Google's Street View allows you to go back in time, as noted. Today:

Yes, there's a bigger entrance; there has to be. No terminal would have such a miserable little scurry-hole. But I think it was a garage. An earlier view:

Looks better when the light bathes the bricks. The sidewalk looks well-maintained.

Nothing will ever happen here again:

The raw-hamburger look in the middle suggests they ripped off a lot of the old decorations to put on a new facade, or it's just some sort of cement. The building on the right has that hideous sixties pre-fab sheets of faux rocks. It's a mess, but once these were stores that sold goods and services that people wanted. That's over.

Five years ago:

Five years ago they probably wondered how it could get worse. Well, it did.

You can't even guess what this was:


One possible explanation: it was covered for a century by volcanic ash, and archeologists are making great progress digging it out:

A tidy building, modest, with apartments or offices upstairs and a bustling store with bright big windows below. But there's nothing left to do here anymore.

"Human Services."

Nothing left to loot.

What did the gate lead to? These were often just ornamental, so it's odd that it's boarded up if there's nothing on the other side.

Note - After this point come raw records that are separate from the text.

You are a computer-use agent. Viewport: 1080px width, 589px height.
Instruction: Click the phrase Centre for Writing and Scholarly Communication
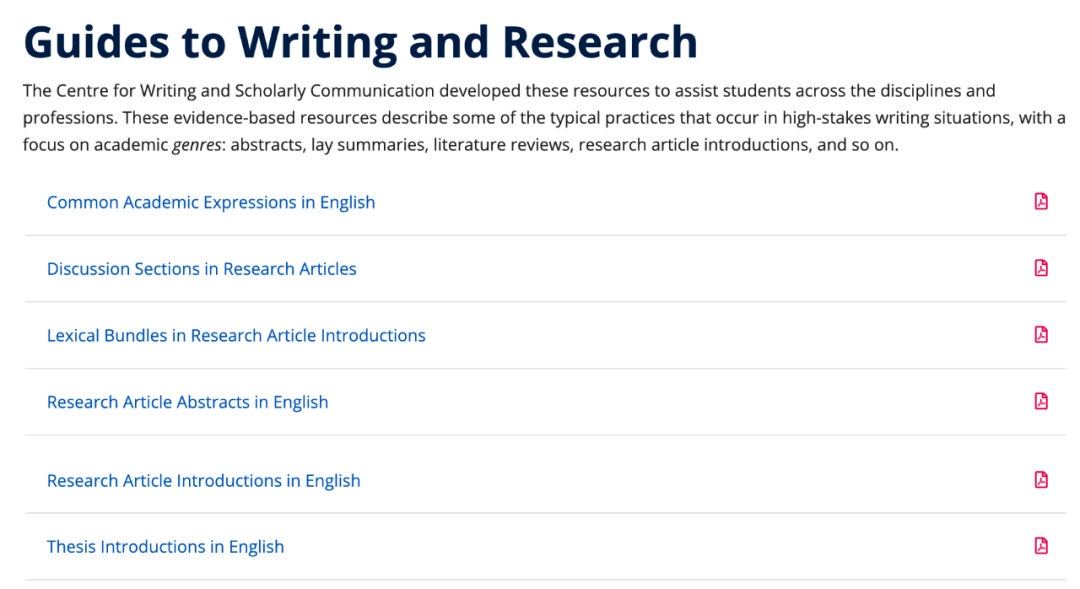point(245,91)
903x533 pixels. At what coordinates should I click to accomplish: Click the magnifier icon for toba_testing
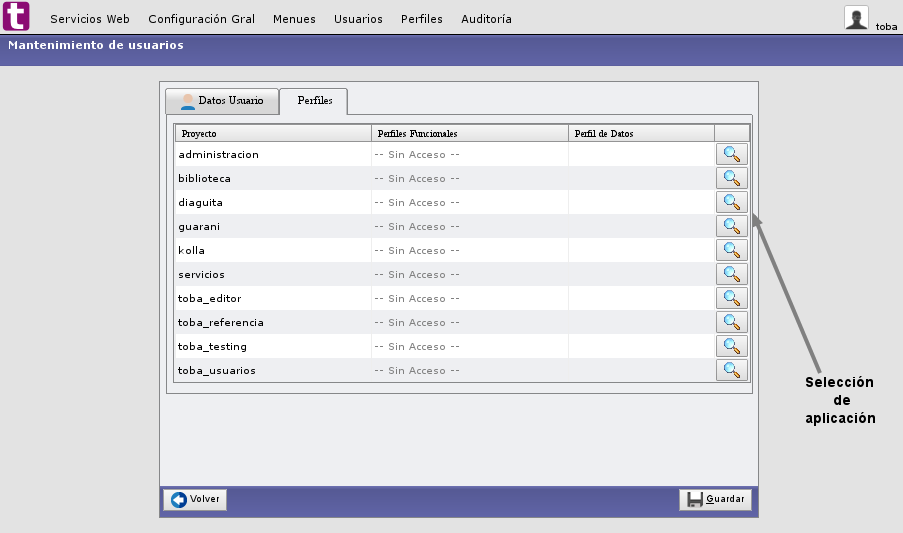tap(732, 346)
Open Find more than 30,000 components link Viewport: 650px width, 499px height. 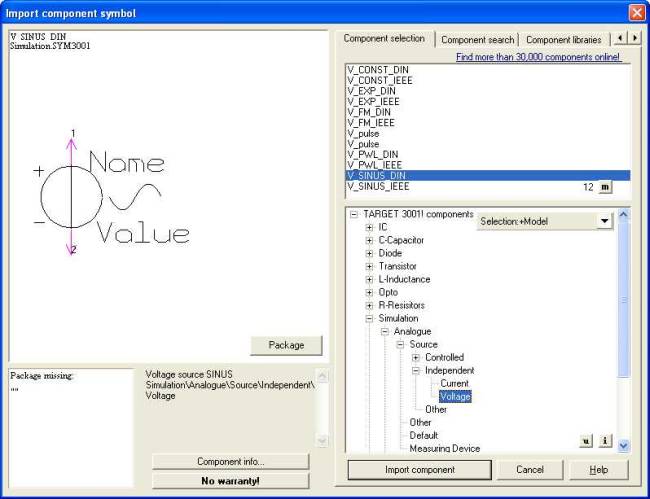pyautogui.click(x=538, y=57)
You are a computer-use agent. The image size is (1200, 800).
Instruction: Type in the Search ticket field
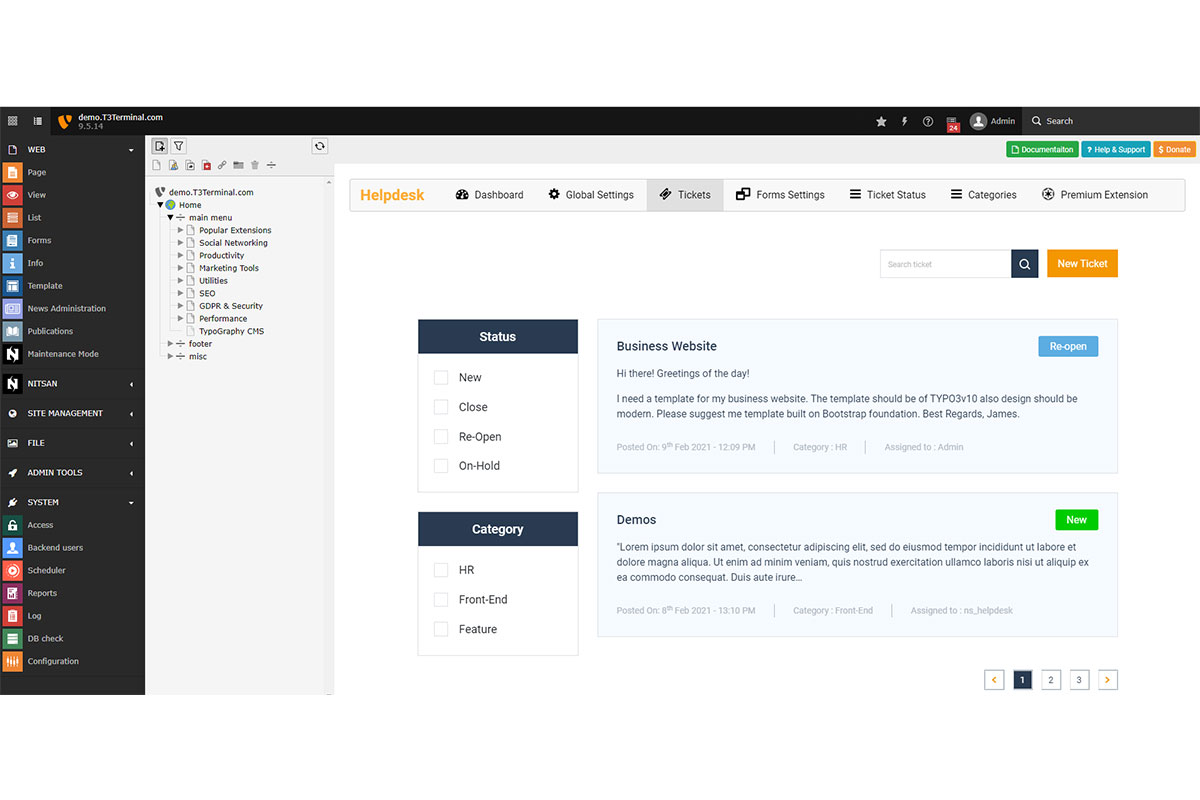(945, 264)
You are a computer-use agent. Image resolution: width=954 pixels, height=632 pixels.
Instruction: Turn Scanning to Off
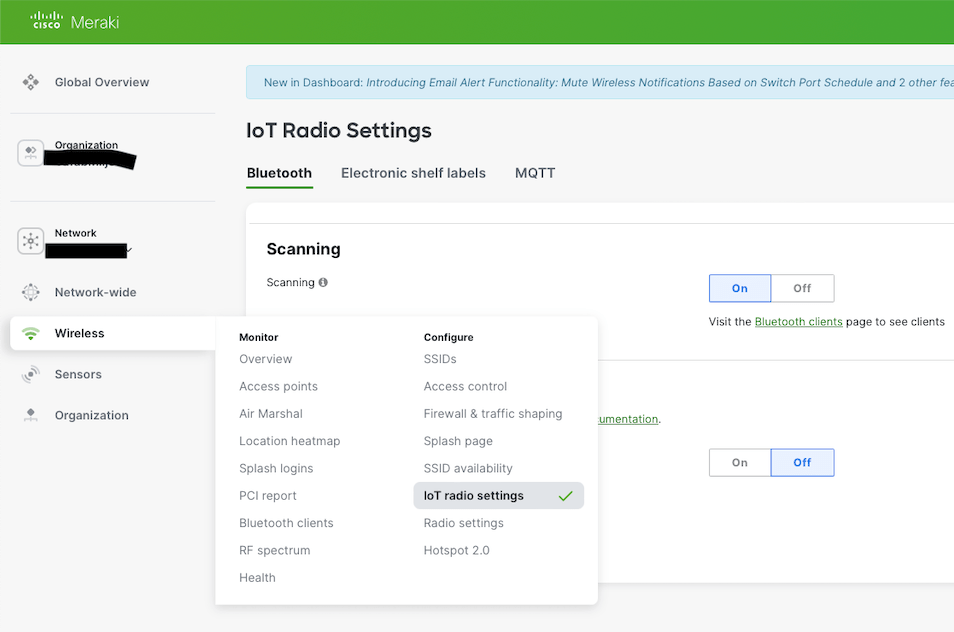[x=802, y=288]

A rest home for thin people, perhaps. Very thin people.

This one might still be open, but the graffiti suggests it's not.


Its 2009 Facebook page has one entry: Friday Night BLACK OUT JUICE $2

The craptacular pseudo-Mansard roof saved the upper floor details from paint or destruction:


Compared to what it looked like when it was first built, well, you shouldn't. Compare, I mean.


This thing is enormous:



When you look in the wayback panel, you can see that space has been available for a very long time. It's a huge structure, and I wonder what it was. Surely that was a clock up there.

At least there are some signs of life, right? Clean and well-maintained:



Alas: that was 2009.



Finally: deposits currently not accepted.


I'd love to get inside. You suspect they closed the bank and walked away, and there are some gems within - a carving, a moldy mural. Perhaps just a lamp from 1963; that would be enough.